Black hole perturbation in parity violating gravitational theories

Abstract: We study linear perturbations around the static and spherically symmetric spacetime for the gravitational theories whose Lagrangian depends on Ricci scalar and the parity violating Chern-Simons term. By an explicit construction, we show that Hamiltonian for the perturbation variables is not bounded from below in general, suggesting that such a background spacetime is unstable against perturbations. This gives a strong limit on a phenomenological gravitational model which violates parity. We also provide a necessary and sufficient condition for the theory to belong to a special class in which no such instability occurs. For such theories, the number of propagating modes for $\ell \ge 2$ is three, one from the odd and the other two from the even.

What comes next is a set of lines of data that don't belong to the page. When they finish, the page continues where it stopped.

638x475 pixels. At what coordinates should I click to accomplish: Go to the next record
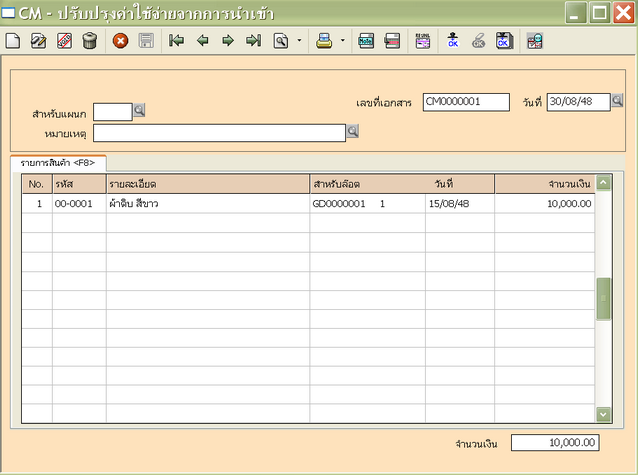tap(228, 41)
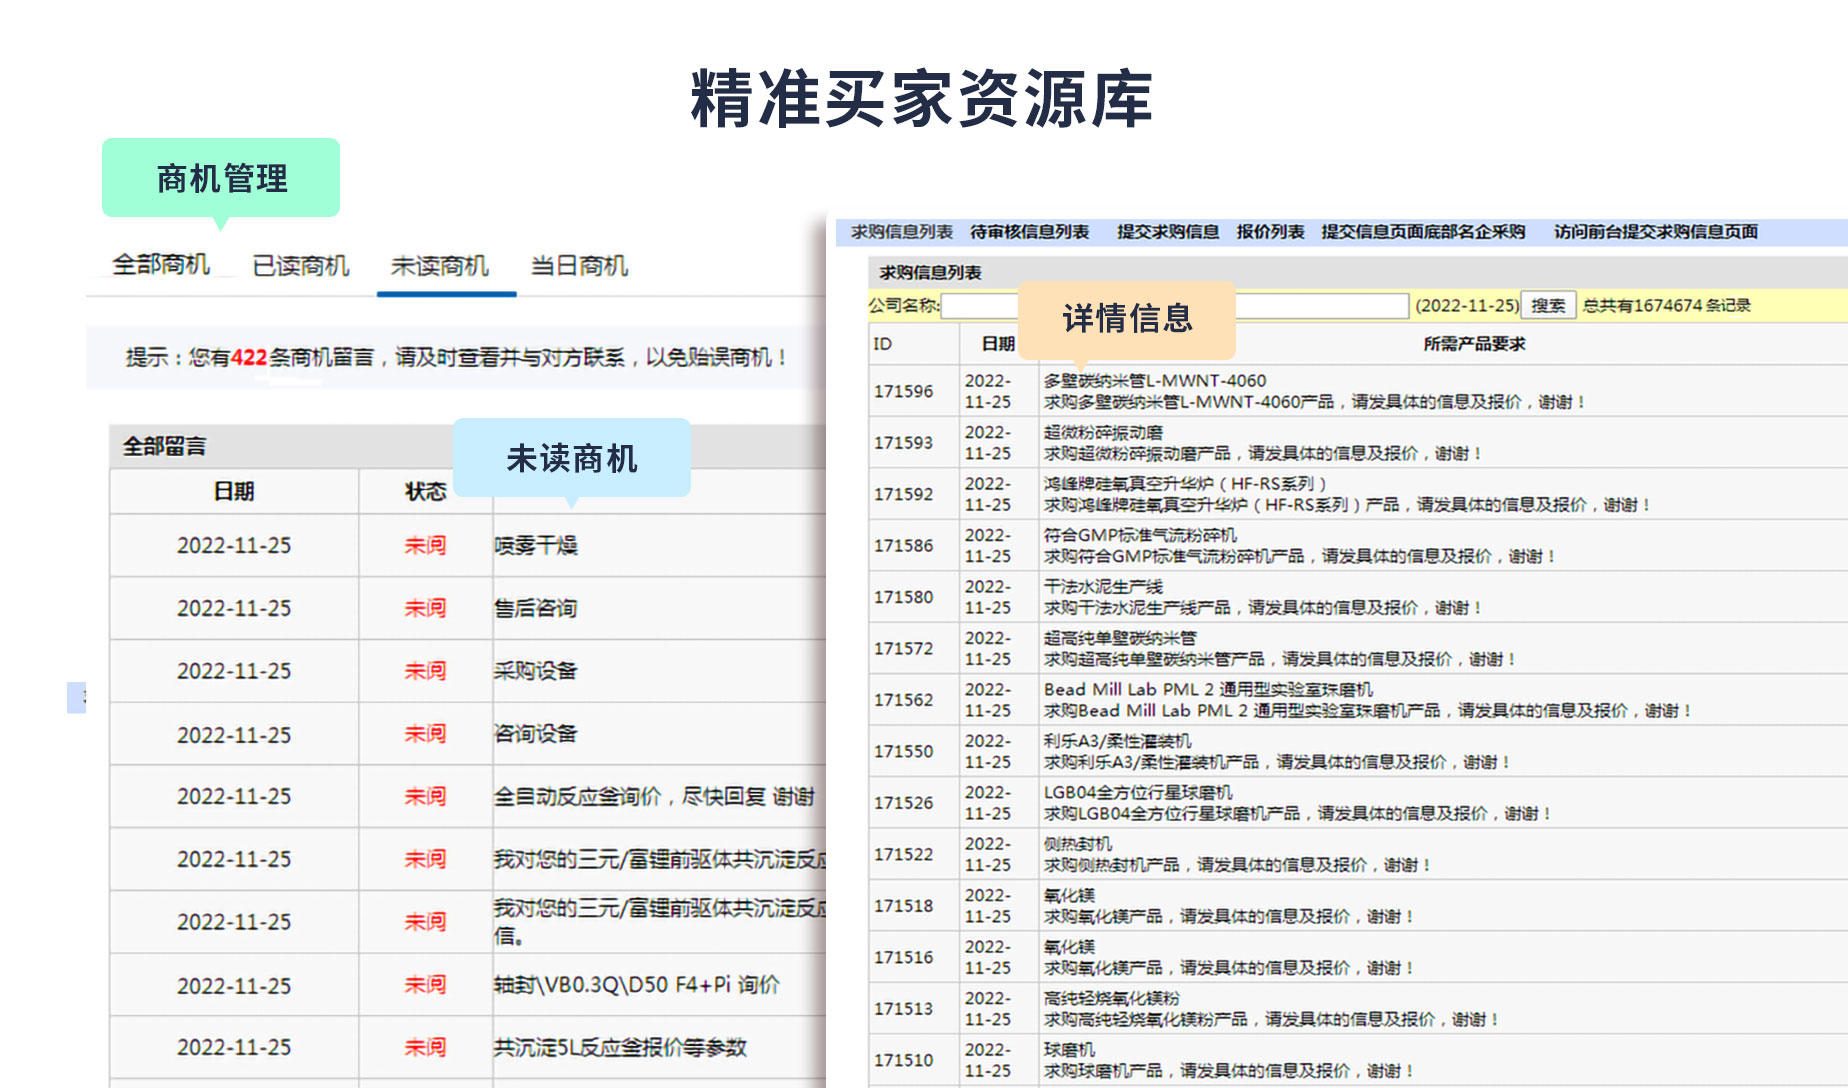Image resolution: width=1848 pixels, height=1088 pixels.
Task: Open the 超微粉碎振动磨 purchase request
Action: tap(1103, 432)
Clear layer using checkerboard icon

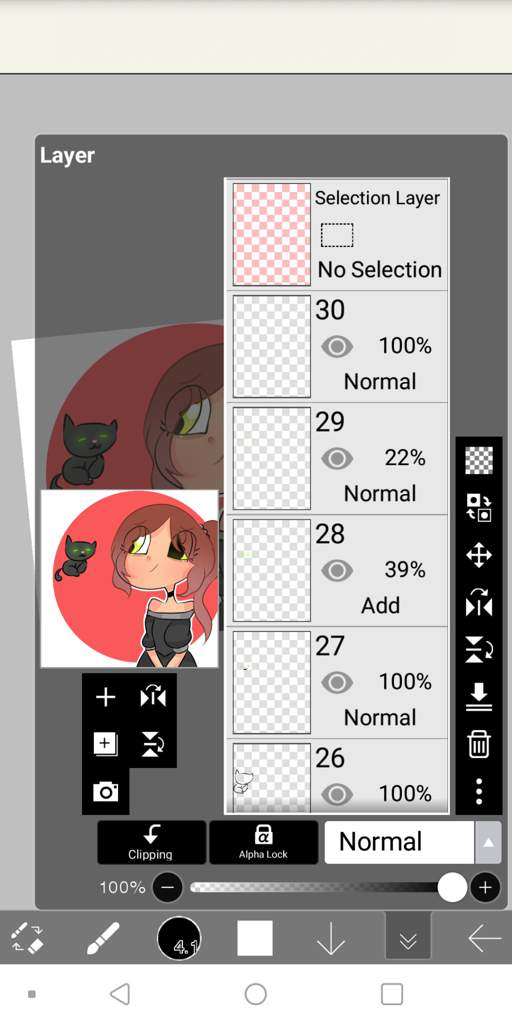point(479,460)
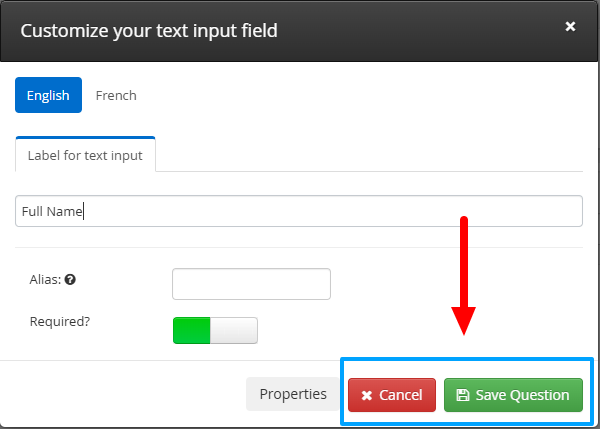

Unlike in the case of $f(R)$ theories, those modes are coupled each other, which can be used as a distinctive feature to test the parity violating theories from observations. All the modes propagate at the speed of light. No-ghost condition and no-tachyon condition are the same as those in $f(R)$ theories. For the dipole perturbations, the odd and the even modes completely decouple. The odd mode gives a slowly-rotating BH solution whose metric is linearized in its angular momentum. We provide an integral expression of such a solution. On the other hand, the even mode propagates at the speed of light. For the monopole perturbation, in addition to a mode which just shifts the mass of the background BH, there is also one even mode that propagates at the speed of light.